LeBlanc v. Bernard
Decision Date | 19 December 1989 |
Docket Number | No. 88,88 |
Citation | 554 So.2d 1378 |
Parties | Paul J. LeBLANC, Jr. v. Sherman A. BERNARD, etc. CA 1179. |
Court | Court of Appeal of Louisiana — District of US |
Lawrence A. Durant, Baton Rouge, for plaintiff-appellee Paul J. LeBlanc, Jr.
Don Moss, Baton Rouge, for defendant-appellant Sherman A. Bernard, et al.
Before COVINGTON, WATKINS and SHORTESS, JJ.

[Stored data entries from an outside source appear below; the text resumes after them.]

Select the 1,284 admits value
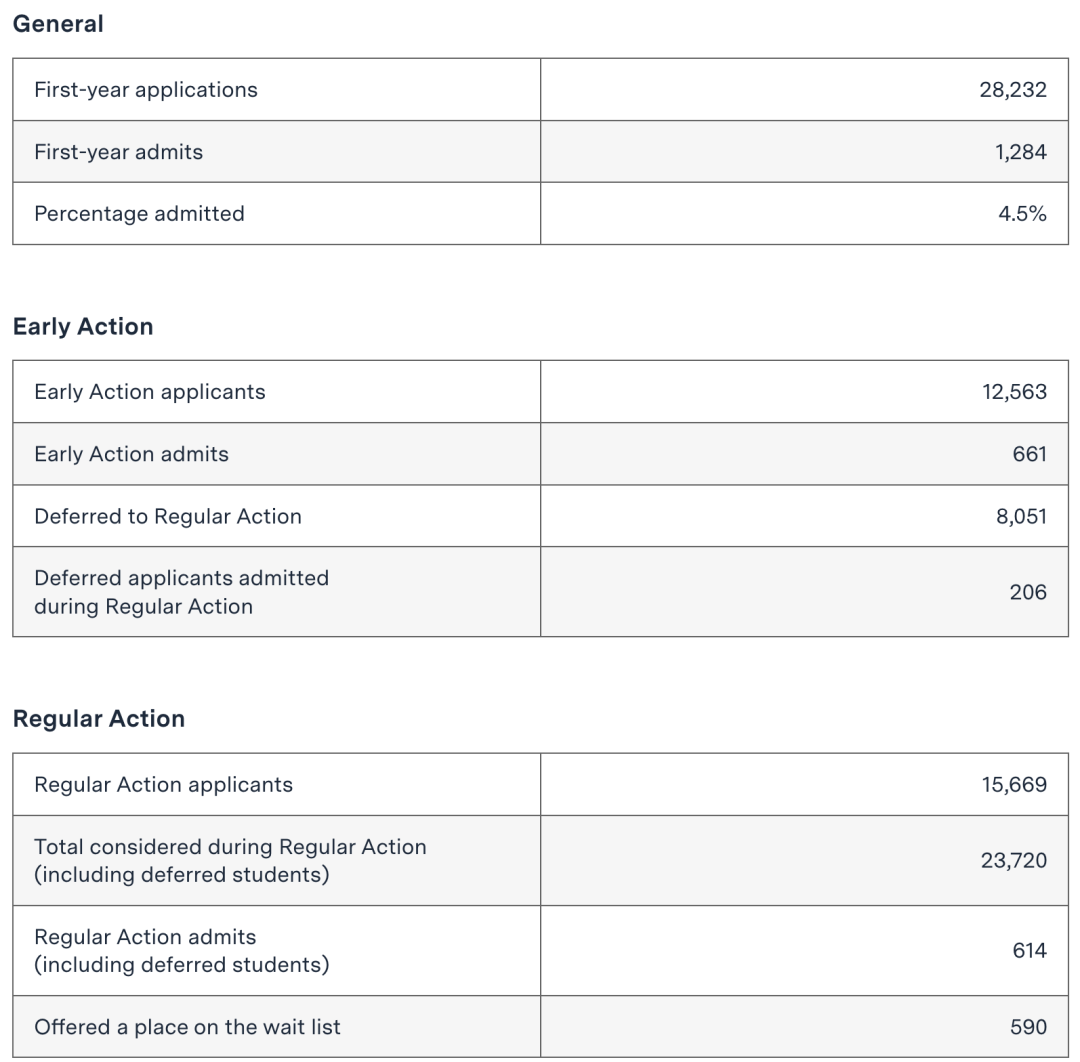 point(1021,152)
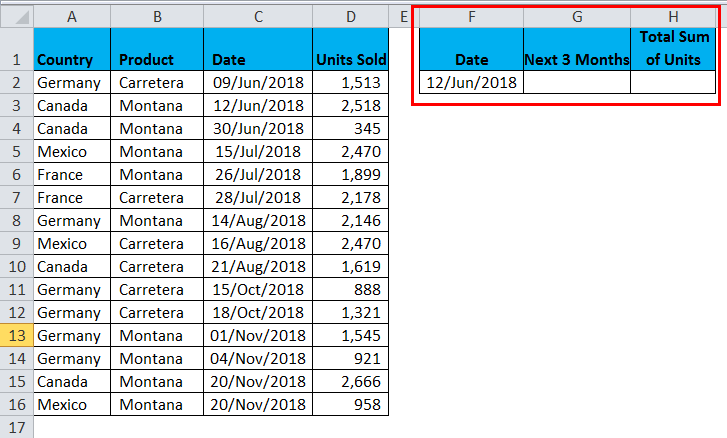Select column A header

(72, 16)
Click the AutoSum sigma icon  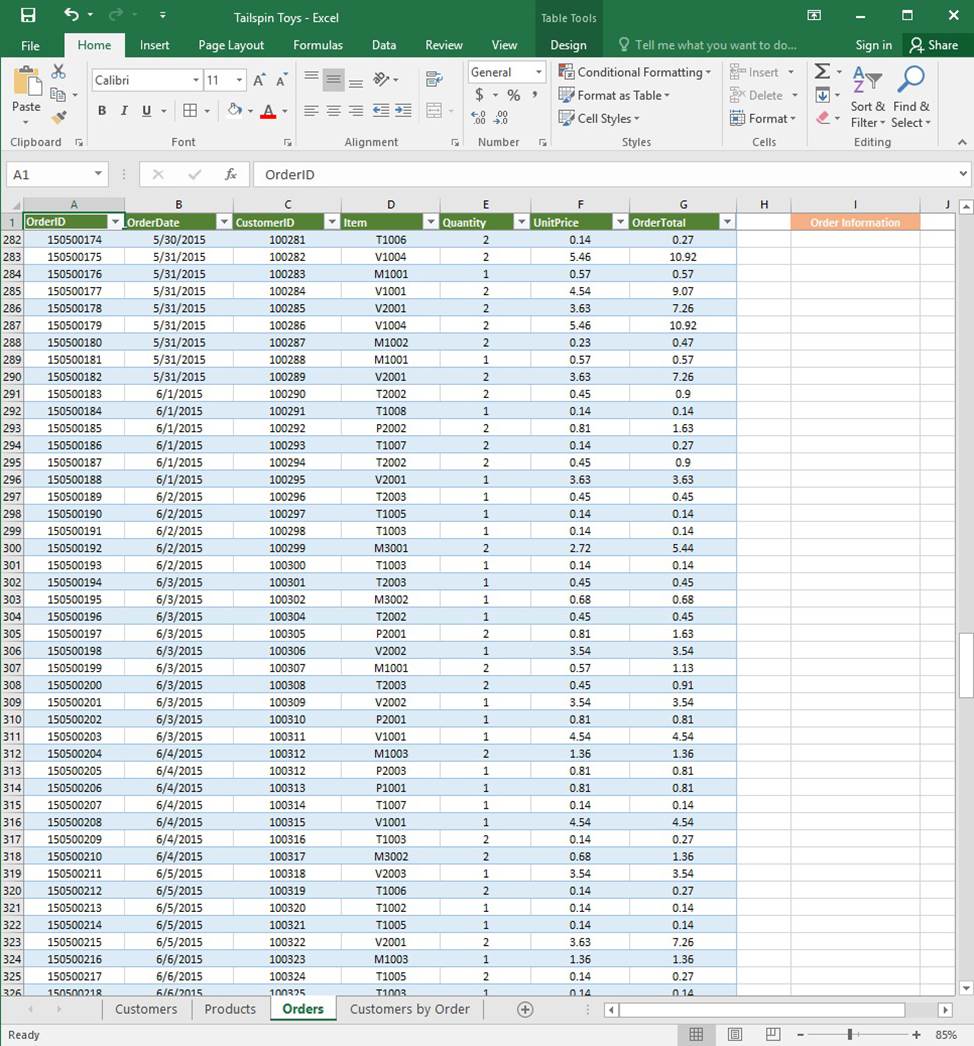click(x=822, y=72)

Paul J. LeBlanc, Jr. (plaintiff) filed this suit against Sherman A. Bernard (defendant) in his capacity as the rehabilitator of First Republic Life Insurance Company (First Republic) and liquidator of Commonwealth Securities Corporation (Commonwealth). 1
Plaintiff seeks dissolution for nonpayment of the purchase price of a cash sale (reciting payment of $437,400.00, the purchase price in full) of certain immovable property pursuant to an option agreement acquired by Roger J. LeBlanc 2 owner of 100 percent of the shares of Commonwealth (to whom the disputed property was immediately transferred upon the conclusion of the sale) and 99.95 percent owner of First Republic (to whom the property was transferred by defendant pursuant to an order of liquidation transferring all assets of Commonwealth, in liquidation, to First Republic, in rehabilitation). By an act of sale between defendant, on behalf and as rehabilitator of First Republic, and National American Life Insurance Company, dated June 2, 1982, the property was transferred again; however, a notice of lis pendens regarding plaintiff's claim for dissolution was filed in the public records prior thereto, on April 12, 1979. Additionally, the act of sale recites that National American Life Insurance Company "is aware and takes cognizance of litigation involving above described property bearing suit No. 223,278, 19th Judicial District Court, East Baton Rouge Parish, Louisiana."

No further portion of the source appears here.